A better way to check semi-definite for symmetric matrix stored in scipy sparse matrix?

Question

I have a very large symmetric matrix to store and manipulate in RAM (about40,000 * 40,000), so I use scispy.sparse format to store half of it, below is my code

import numpy as np
from scipy.sparse import coo_matrix
def to_sparse(W):
    tmp = np.tril(W)
    del W
    return coo_matrix(tmp)

Then I want to calculate the laplacian matrix for W(the symmetric one), according to the formula L = D - W, (where D is the diagonal matrix whose diagonals are sums over either cols or rows of W), according to definition of L, I need to check whether it's positive semi-definite(PSD) or not. But it seems like calculating the eigenvalues of the 'L' stored in sparse format are not equivalent to the original problem, so I have to convert L to dense format, and then check? My question: is there a better way to achieve this without converting L back to dense matrix?

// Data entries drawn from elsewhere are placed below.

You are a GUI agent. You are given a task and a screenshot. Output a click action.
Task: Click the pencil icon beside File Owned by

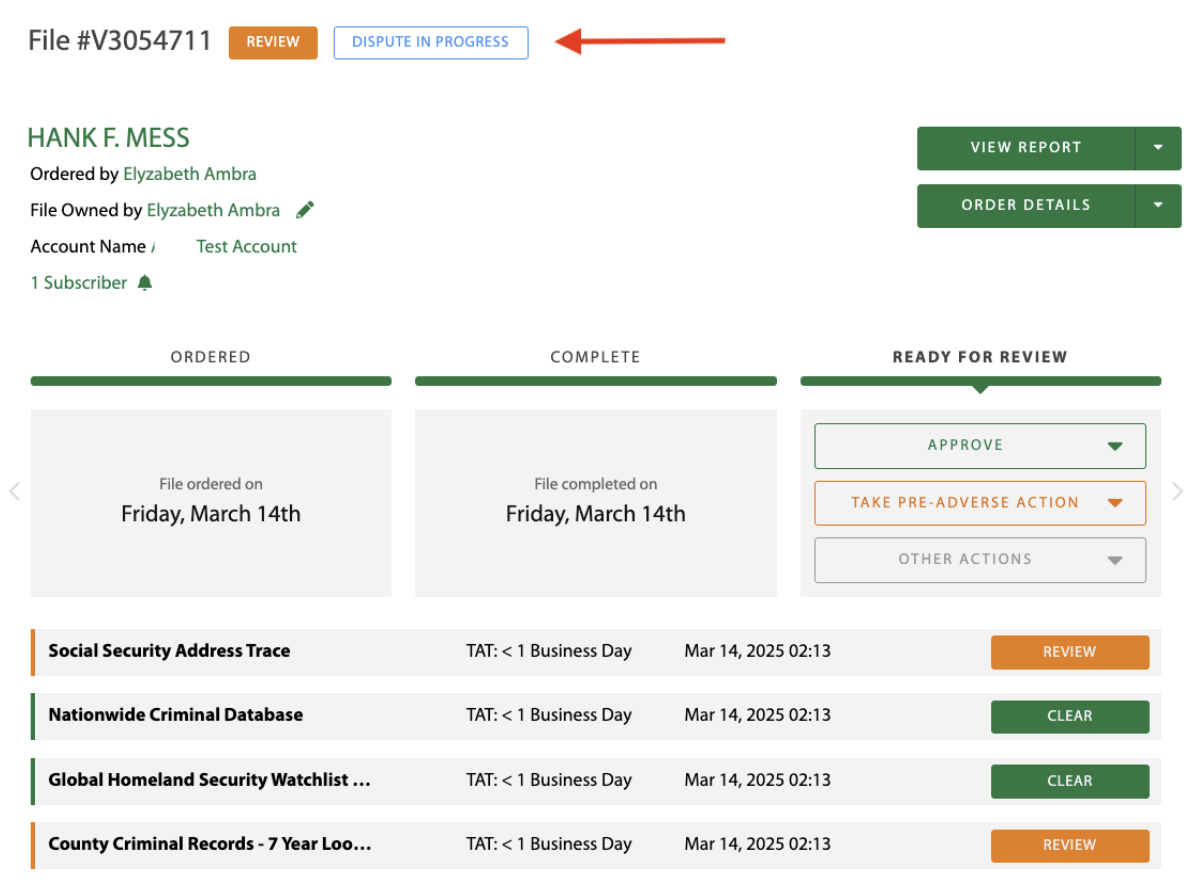click(x=305, y=210)
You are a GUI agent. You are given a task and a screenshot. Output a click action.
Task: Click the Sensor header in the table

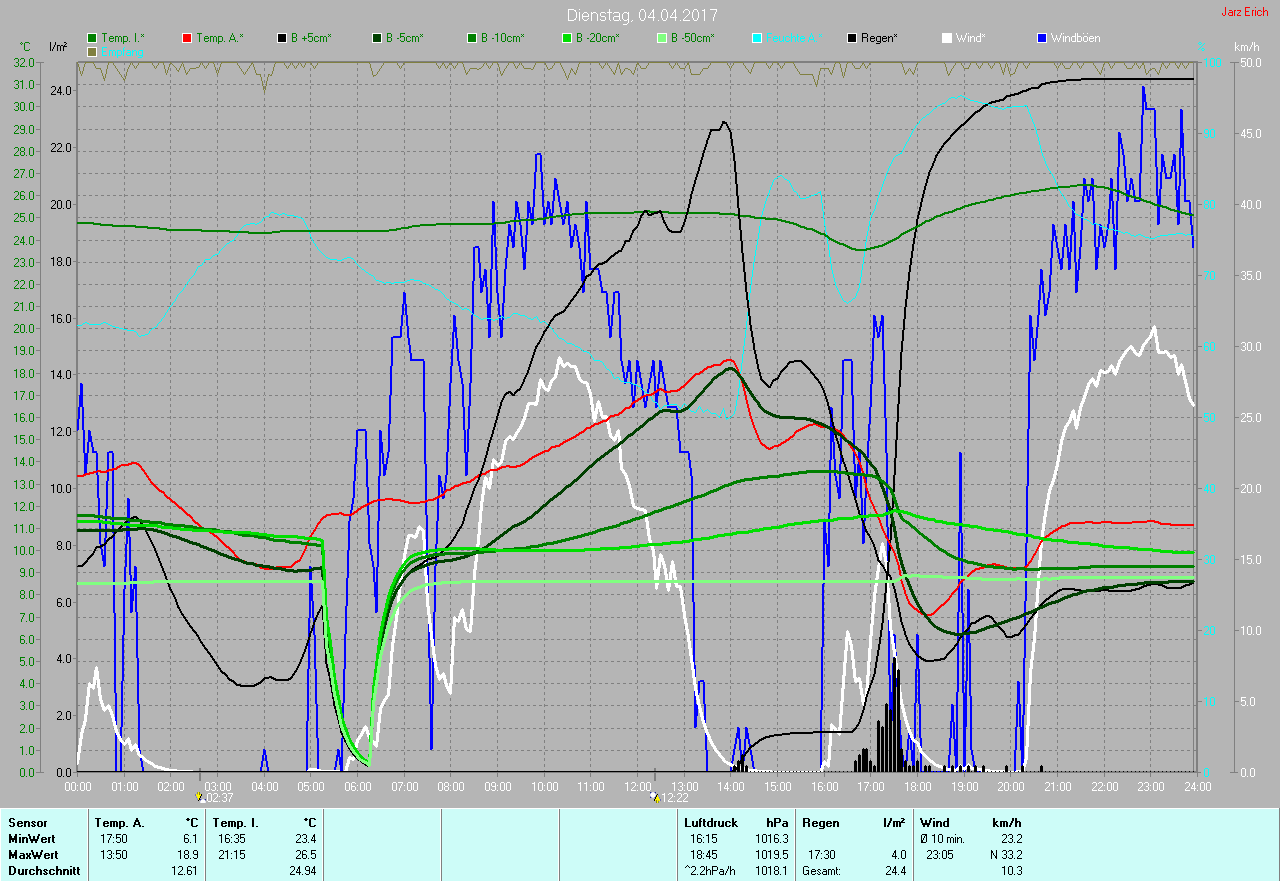(x=27, y=823)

Below is my code to generate L and check PSD:

from scipy.sparse import diags
from numpy import linalg
def gen_D(W):
    # W is sparse matrix
    tmp = W.sum(axis = 0)
    tmp2 = W.sum(axis = 1).T - W.diagonal()
    return np.squeeze(np.asarray(tmp + tmp2))
def gen_laplacian(W):
    D = gen_D(W)
    return diags(D, 0).tocoo() - W
def check_PSD(L):
    origin_L = L.todense() + L.T.todense() - np.diag(L.diagonal())
    E, V = linalg.eigh(origin_L)
    return np.all(E > -1e-10)

I'm so sorry that I didn't check the code sample before uploading it, and now I've fixed the bugs, and below is a example:

W = np.random.random_integers(1, 100, size = (100, 100))
W = .5 * (W + W.T)
W = to_sparse(W)
L = gen_laplacian(W)

Answer 1

Is the original array already sparse (plenty of zeros), or are those just a product of tril? If the later, you might not be saving space or time by using sparse code. For example

def gen1(W):
    tmp = np.tril(W)
    d = tmp.sum(0)+tmp.sum(1)-tmp.diagonal()
    return np.diag(d) - tmp

is 8x faster than gen_laplacian(to_sparse(W)) for this 100x100 test.

def check(L):
    oL = L+L.T-np.diag(L.diagonal())
    E, V = linalg.eigh(oL)
    return np.all(E > -1e-10)

Even check(L.A) is 2x faster.

But do you need to construct orginal_L? It looks like linalg.eigh(L.A) produces the same thing, since the calculation is done with the lower triangular part. Not that constructing orginal_L takes much time.

But the crux of the testing question is whether a sparse.linalg function like eigsh produces something equivalent to eigh.

I don't know enough about those eigh functions to help - without digging further into the documentation.